TASK REQUIREMENTS -> Reproduce the records below in their entirety, exactly as shown.

════════════════════

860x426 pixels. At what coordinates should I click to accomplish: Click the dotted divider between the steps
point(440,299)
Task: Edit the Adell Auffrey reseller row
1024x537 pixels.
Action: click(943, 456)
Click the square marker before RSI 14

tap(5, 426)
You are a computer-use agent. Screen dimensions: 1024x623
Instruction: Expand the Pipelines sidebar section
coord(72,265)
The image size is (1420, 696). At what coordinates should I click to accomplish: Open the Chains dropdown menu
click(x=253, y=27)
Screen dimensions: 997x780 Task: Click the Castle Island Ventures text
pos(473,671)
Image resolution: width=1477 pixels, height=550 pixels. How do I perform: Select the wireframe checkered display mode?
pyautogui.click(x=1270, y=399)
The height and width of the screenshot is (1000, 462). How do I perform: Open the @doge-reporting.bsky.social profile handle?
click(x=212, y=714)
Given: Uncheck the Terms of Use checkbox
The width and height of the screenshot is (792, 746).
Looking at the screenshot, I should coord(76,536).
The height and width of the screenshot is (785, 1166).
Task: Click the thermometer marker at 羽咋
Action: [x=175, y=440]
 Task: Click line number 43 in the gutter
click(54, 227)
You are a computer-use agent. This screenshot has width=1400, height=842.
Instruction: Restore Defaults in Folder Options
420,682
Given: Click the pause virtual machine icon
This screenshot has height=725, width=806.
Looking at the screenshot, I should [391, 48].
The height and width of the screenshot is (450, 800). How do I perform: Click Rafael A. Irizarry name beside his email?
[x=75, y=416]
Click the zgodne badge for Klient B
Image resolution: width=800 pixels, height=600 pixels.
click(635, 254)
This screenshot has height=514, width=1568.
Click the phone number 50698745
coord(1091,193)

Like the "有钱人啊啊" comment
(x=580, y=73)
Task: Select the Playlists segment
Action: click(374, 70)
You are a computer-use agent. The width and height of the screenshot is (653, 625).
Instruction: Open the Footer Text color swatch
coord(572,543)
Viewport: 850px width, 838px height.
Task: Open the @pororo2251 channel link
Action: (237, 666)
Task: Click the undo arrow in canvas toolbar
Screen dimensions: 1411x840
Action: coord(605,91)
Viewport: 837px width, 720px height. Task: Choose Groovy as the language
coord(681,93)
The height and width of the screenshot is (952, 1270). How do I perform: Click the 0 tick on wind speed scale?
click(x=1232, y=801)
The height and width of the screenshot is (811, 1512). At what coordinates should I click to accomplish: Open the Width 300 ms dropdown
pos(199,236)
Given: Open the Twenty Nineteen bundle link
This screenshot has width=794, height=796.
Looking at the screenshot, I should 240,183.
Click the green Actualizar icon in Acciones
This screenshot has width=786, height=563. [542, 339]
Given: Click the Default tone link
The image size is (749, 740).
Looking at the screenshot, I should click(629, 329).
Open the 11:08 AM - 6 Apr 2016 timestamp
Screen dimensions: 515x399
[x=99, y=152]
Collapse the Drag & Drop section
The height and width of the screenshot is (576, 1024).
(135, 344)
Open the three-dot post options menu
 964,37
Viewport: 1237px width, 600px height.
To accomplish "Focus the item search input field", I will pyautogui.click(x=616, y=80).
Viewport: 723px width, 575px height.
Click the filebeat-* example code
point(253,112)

════════════════════

RESULT FOR THIS EXERCISE ->
860x426 pixels. At what coordinates should I click to accomplish: Click the dotted divider between the steps
point(440,299)
Task: Edit the Adell Auffrey reseller row
1024x537 pixels.
Action: click(943, 456)
Click the square marker before RSI 14

tap(5, 426)
You are a computer-use agent. Screen dimensions: 1024x623
Instruction: Expand the Pipelines sidebar section
coord(72,265)
The image size is (1420, 696). At what coordinates should I click to accomplish: Open the Chains dropdown menu
click(x=253, y=27)
Screen dimensions: 997x780 Task: Click the Castle Island Ventures text
pos(473,671)
Image resolution: width=1477 pixels, height=550 pixels. How do I perform: Select the wireframe checkered display mode?
pyautogui.click(x=1270, y=399)
The height and width of the screenshot is (1000, 462). How do I perform: Open the @doge-reporting.bsky.social profile handle?
click(x=212, y=714)
Given: Uncheck the Terms of Use checkbox
The width and height of the screenshot is (792, 746).
Looking at the screenshot, I should coord(76,536).
The height and width of the screenshot is (785, 1166).
Task: Click the thermometer marker at 羽咋
Action: [x=175, y=440]
 Task: Click line number 43 in the gutter
click(54, 227)
You are a computer-use agent. This screenshot has width=1400, height=842.
Instruction: Restore Defaults in Folder Options
420,682
Given: Click the pause virtual machine icon
This screenshot has height=725, width=806.
Looking at the screenshot, I should [391, 48].
The height and width of the screenshot is (450, 800). How do I perform: Click Rafael A. Irizarry name beside his email?
[x=75, y=416]
Click the zgodne badge for Klient B
Image resolution: width=800 pixels, height=600 pixels.
click(635, 254)
This screenshot has height=514, width=1568.
Click the phone number 50698745
coord(1091,193)

Like the "有钱人啊啊" comment
(x=580, y=73)
Task: Select the Playlists segment
Action: click(374, 70)
You are a computer-use agent. The width and height of the screenshot is (653, 625).
Instruction: Open the Footer Text color swatch
coord(572,543)
Viewport: 850px width, 838px height.
Task: Open the @pororo2251 channel link
Action: (237, 666)
Task: Click the undo arrow in canvas toolbar
Screen dimensions: 1411x840
Action: coord(605,91)
Viewport: 837px width, 720px height. Task: Choose Groovy as the language
coord(681,93)
The height and width of the screenshot is (952, 1270). How do I perform: Click the 0 tick on wind speed scale?
click(x=1232, y=801)
The height and width of the screenshot is (811, 1512). At what coordinates should I click to accomplish: Open the Width 300 ms dropdown
pos(199,236)
Given: Open the Twenty Nineteen bundle link
This screenshot has width=794, height=796.
Looking at the screenshot, I should 240,183.
Click the green Actualizar icon in Acciones
This screenshot has width=786, height=563. [542, 339]
Given: Click the Default tone link
The image size is (749, 740).
Looking at the screenshot, I should click(629, 329).
Open the 11:08 AM - 6 Apr 2016 timestamp
Screen dimensions: 515x399
[x=99, y=152]
Collapse the Drag & Drop section
The height and width of the screenshot is (576, 1024).
(135, 344)
Open the three-dot post options menu
 964,37
Viewport: 1237px width, 600px height.
To accomplish "Focus the item search input field", I will pyautogui.click(x=616, y=80).
Viewport: 723px width, 575px height.
Click the filebeat-* example code
point(253,112)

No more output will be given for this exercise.